Both are good. We didn’t have to read the whole EMP table. I have 15000 rows in my table, I do a full scan on it, but look at the A-Rows: only 388 rows were actually read.

The HASH JOIN first read the DEPT table in order to build the hash table. So it already knows that we cannot have more than 4 distinct departments.

Then we do the join to EMP just to check which of those departments have an employee. But we can stop as soon as we find the 4 departments. This is the reason why we have read only 388 rows here. And this is exactly what a Semi Join is: we don’t need all the matching rows, we return at most one row per matching pair.

Ok. What if we write the join ourselves?


PLAN_TABLE_OUTPUT
-------------------------------------------------------------------------
SQL_ID  2xjj9jybqja87, child number 1
-------------------------------------
select distinct deptno,dname from dept join emp using(deptno)
 
Plan hash value: 2962452962
 
-------------------------------------------------------------------------
| Id  | Operation           | Name | Starts | E-Rows | A-Rows | Buffers |
-------------------------------------------------------------------------
|   0 | SELECT STATEMENT    |      |      1 |        |      4 |     129 |
|   1 |  HASH UNIQUE        |      |      1 |  15068 |      4 |     129 |
|*  2 |   HASH JOIN         |      |      1 |  15068 |  14014 |     129 |
|   3 |    TABLE ACCESS FULL| DEPT |      1 |      4 |      4 |       7 |
|   4 |    TABLE ACCESS FULL| EMP  |      1 |  15068 |  14014 |     122 |
-------------------------------------------------------------------------
 
Predicate Information (identified by operation id):
---------------------------------------------------
 
   2 - access("DEPT"."DEPTNO"="EMP"."DEPTNO")
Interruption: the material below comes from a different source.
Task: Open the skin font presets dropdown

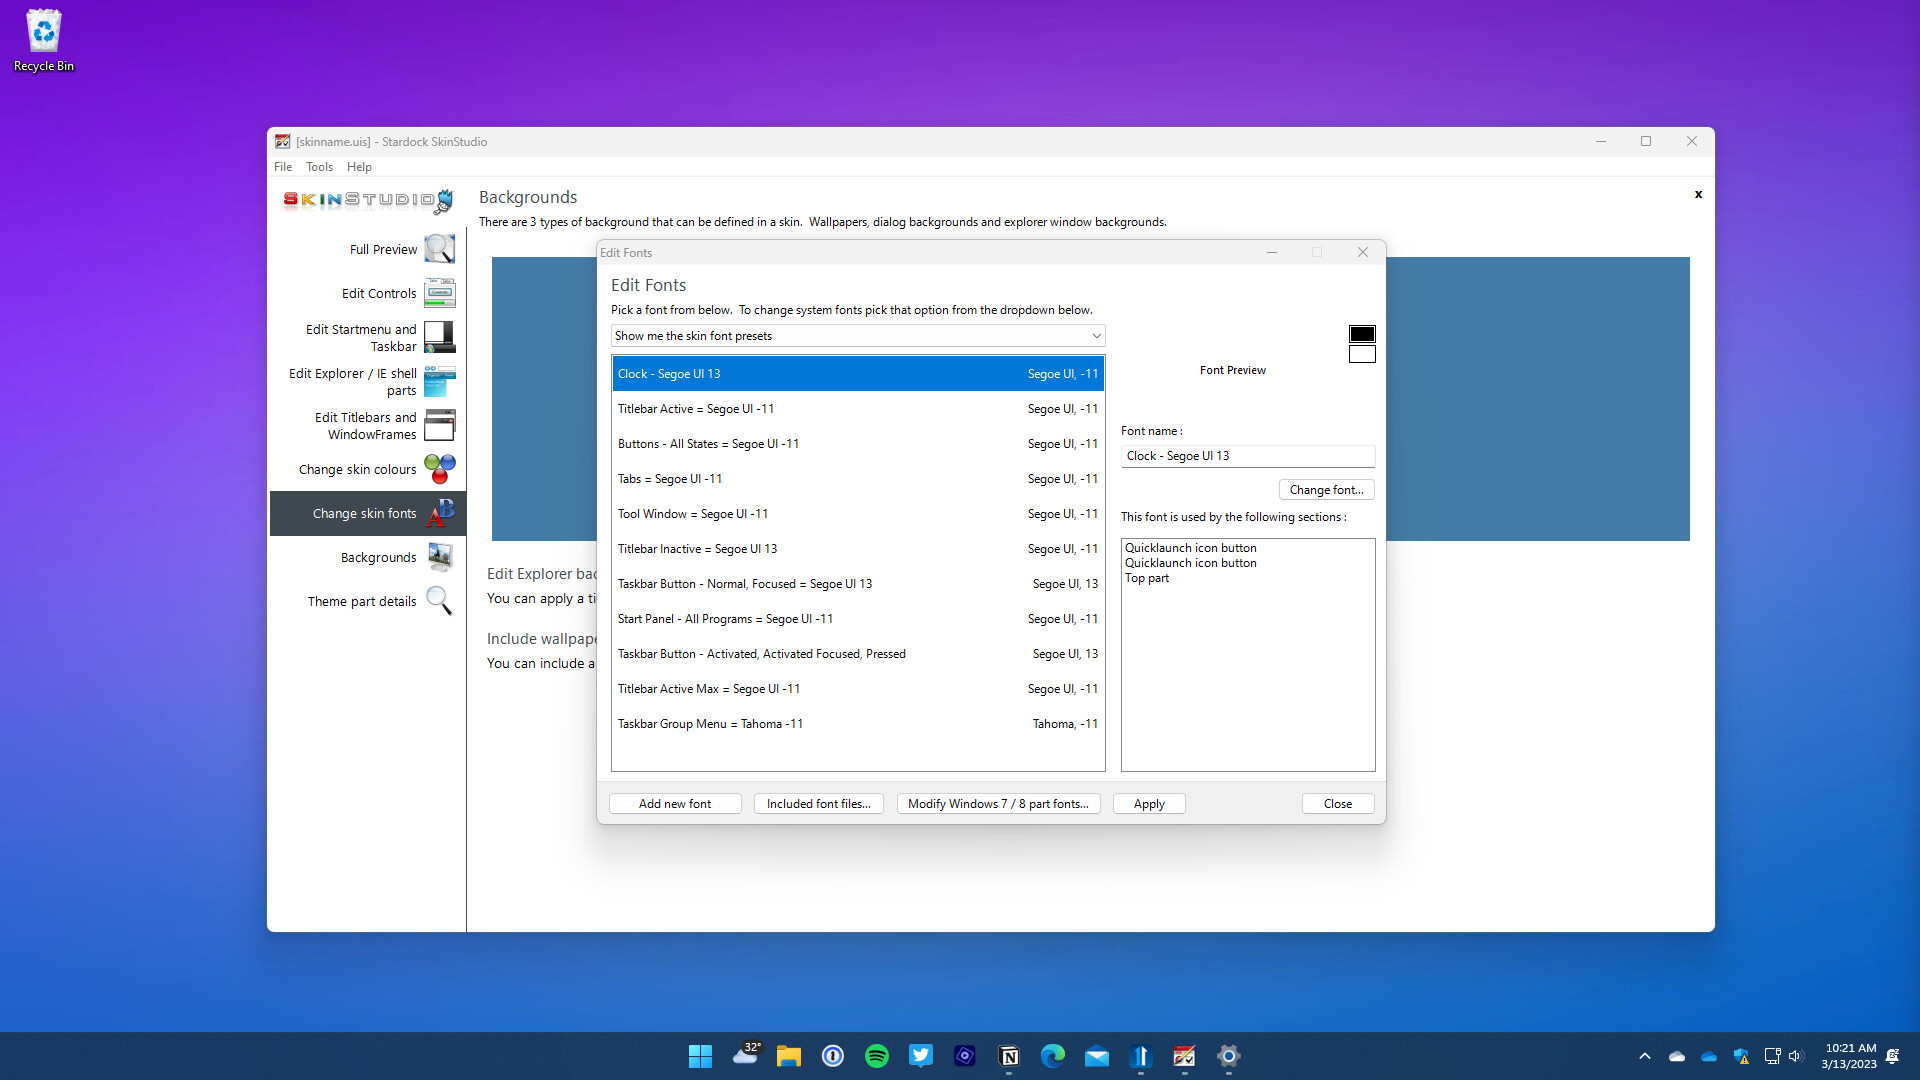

Bad luck. We have to read all the rows. More rows and more buffers.

12c behaviour

Let’s do the same in 12.1.0.1:


PLAN_TABLE_OUTPUT
-------------------------------------------------------------------------
SQL_ID  2xjj9jybqja87, child number 0
-------------------------------------
select distinct deptno,dname from dept join emp using(deptno)
 
Plan hash value: 1629510749
 
-------------------------------------------------------------------------
| Id  | Operation           | Name | Starts | E-Rows | A-Rows | Buffers |
-------------------------------------------------------------------------
|   0 | SELECT STATEMENT    |      |      1 |        |      4 |      14 |
|   1 |  HASH UNIQUE        |      |      1 |      4 |      4 |      14 |
|*  2 |   HASH JOIN SEMI    |      |      1 |      4 |      4 |      14 |
|   3 |    TABLE ACCESS FULL| DEPT |      1 |      4 |      4 |       7 |
|   4 |    TABLE ACCESS FULL| EMP  |      1 |  15068 |    388 |       7 |
-------------------------------------------------------------------------
 
Predicate Information (identified by operation id):
---------------------------------------------------
 
   2 - access("DEPT"."DEPTNO"="EMP"."DEPTNO")

Same plan but less rows have been read. If we check the outlines, we see the new feature:


      PARTIAL_JOIN(@"SEL$58A6D7F6" "EMP"@"SEL$1")

And here is what we see in the optimizer trace:


OPTIMIZER STATISTICS AND COMPUTATIONS
PJE: Checking validity of partial join eval on query block SEL$58A6D7F6 (#1)
PJE: Passed validity of partial join eval by query block SEL$58A6D7F6 (#1)
PJE: Partial join eval conversion for query block SEL$58A6D7F6 (#1).
PJE: Table marked for partial join eval: EMP[EMP]#1

The hints that control the feature are PARTIAL_JOIN and NO_PARTIAL_JOIN and the transformation is enabled by _optimizer_partial_join_eval which appeared in 12c.

But of course, the optimization is useful only when we have all the values at the beginning of the table. This is why I added at least one employee in department 40. If there are some rows in DEPT that have no matching row in EMP, then Oracle cannot know the result before reaching the end of the table.